Fig. 46—Embryonic vesicle of triton (blastula), outer view, with the transverse fold of the primitive mouth (u). (From Hertwig.)

This reduction becomes easier if, after considering the gastrulation of the tailless amphibia (frogs and toads), we glance for a moment at that of the tailed amphibia, the salamanders. In some of the latter, that have only recently been carefully studied, and that are phylogenetically older, the process is much simpler and clearer than is the case with the former and longer known. Our common water-salamander (Triton taeniatus) is a particularly good subject for observation. Its nutritive yelk is much smaller and its formative yelk less obscured with black pigment-cells than in the case of the frog; and its gastrulation has better retained the original palingenetic character. It was first described by Scott and Osborn (1879), and Oscar Hertwig especially made a careful study of it (1881), and rightly pointed out its great importance in helping us to understand the vertebrate development. Its globular blastula (Fig. 45) consists of loosely-aggregated, yelk-filled entodermic cells or yelk-cells (dz) in the lower vegetal half; the upper, animal half encloses the hemispherical segmentation-cavity (fh), the curved roof of which is formed of two or three strata of small ectodermic cells. At the point where the latter pass into the former (at the equator of the globular vesicle) we have the border zone (rz). The folding which leads to the formation of the gastrula takes place at a spot in this border zone, the primitive mouth (Fig. 46 u).
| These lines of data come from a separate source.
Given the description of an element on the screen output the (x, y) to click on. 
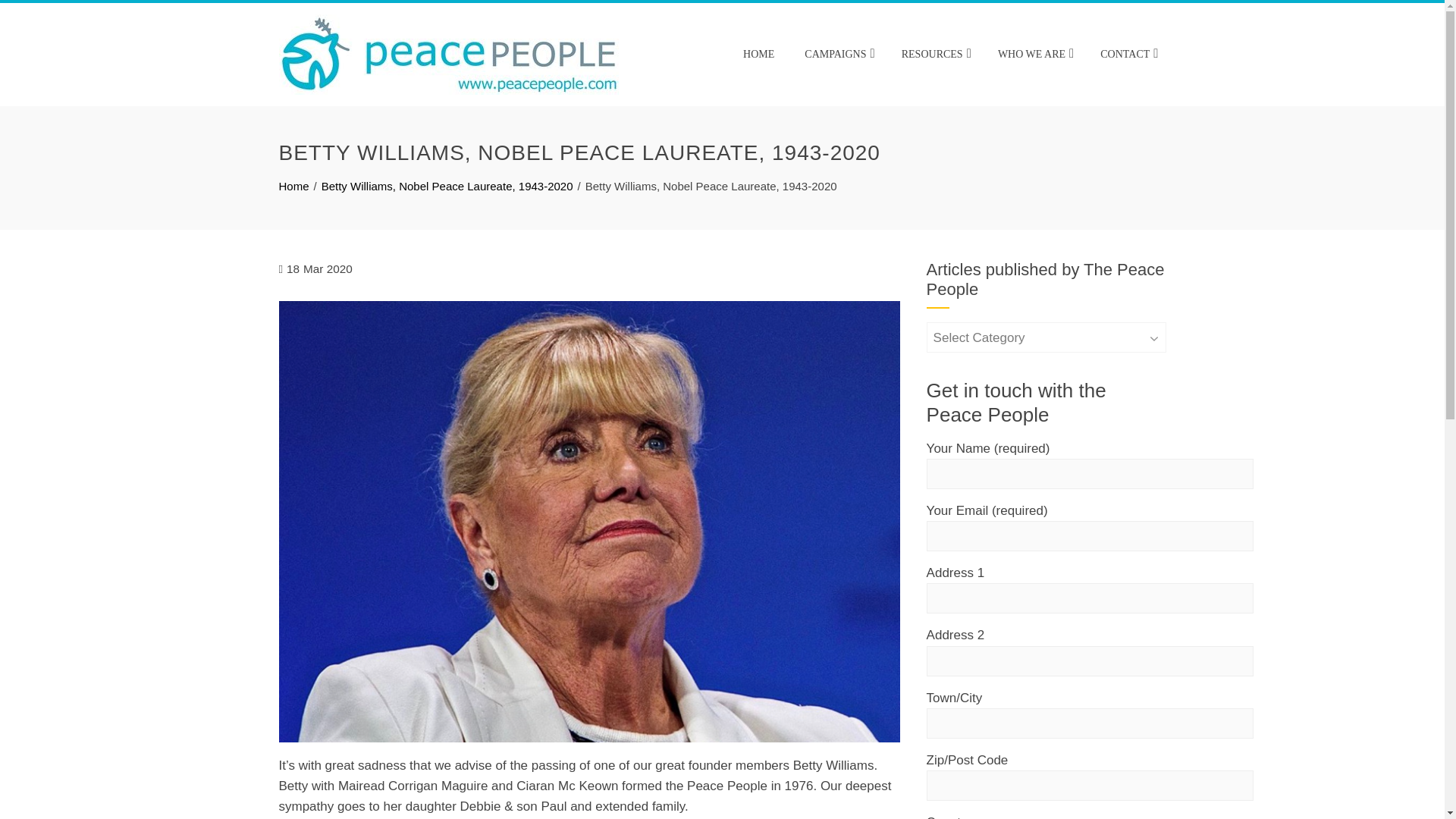
CONTACT (1127, 53)
Home (293, 185)
CAMPAIGNS (837, 53)
WHO WE ARE (1034, 53)
HOME (759, 53)
RESOURCES (933, 53)
Betty Williams, Nobel Peace Laureate, 1943-2020 (447, 185)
Fig. 47—Sagittal section of a hooded-embryo (depula) of triton (blastula at the commencement of gastrulation). ak outer germinal layer, ik inner germinal layer, fh segmentation-cavity, ud primitive gut, u primitive mouth, dl and vl dorsal and ventral lips of the mouth, dz yelk-cells. (From Hertwig.)

Unequal segmentation takes place in some of the cyclostoma and in the oldest fishes in just the same way as in most of the amphibia. Among the cyclostoma (“round-mouthed”) the familiar lampreys are particularly interesting. In respect of organisation and development they are half-way between the acrania (lancelet) and the lowest real fishes (Selachii); hence I divided the group of the cyclostoma in 1886 from the real fishes with which they were formerly associated, and formed of them a special class of vertebrates. The ovum-segmentation in our common river-lamprey (Petromyzon fluviatilis) was described by Max Schultze in 1856, and afterwards by Scott (1882) and Goette (1890).

Unequal total segmentation follows the same lines in the oldest fishes, the selachii and ganoids, which are directly descended from the cyclostoma. The primitive fishes (Selachii), which we must regard as the ancestral group of the true fishes, were generally considered, until a short time ago, to be discoblastic. It was not until the beginning of the twentieth century that Bashford Dean made the important discovery in Japan that one of the oldest living fishes of the shark type (Cestracion japonicus) has the same total unequal segmentation as the amphiblastic plated fishes (ganoides).[[22]] This is particularly interesting in connection with our subject, because the few remaining survivors of this division, which was so numerous in paleozoic times, exhibit three different types of gastrulation.

[22] Bashford Dean, Holoblastic Cleavage in the Egg of a Shark, Cestracion japonicus Macleay. Annotationes zoologicae japonenses, vol. iv, Tokio, 1901.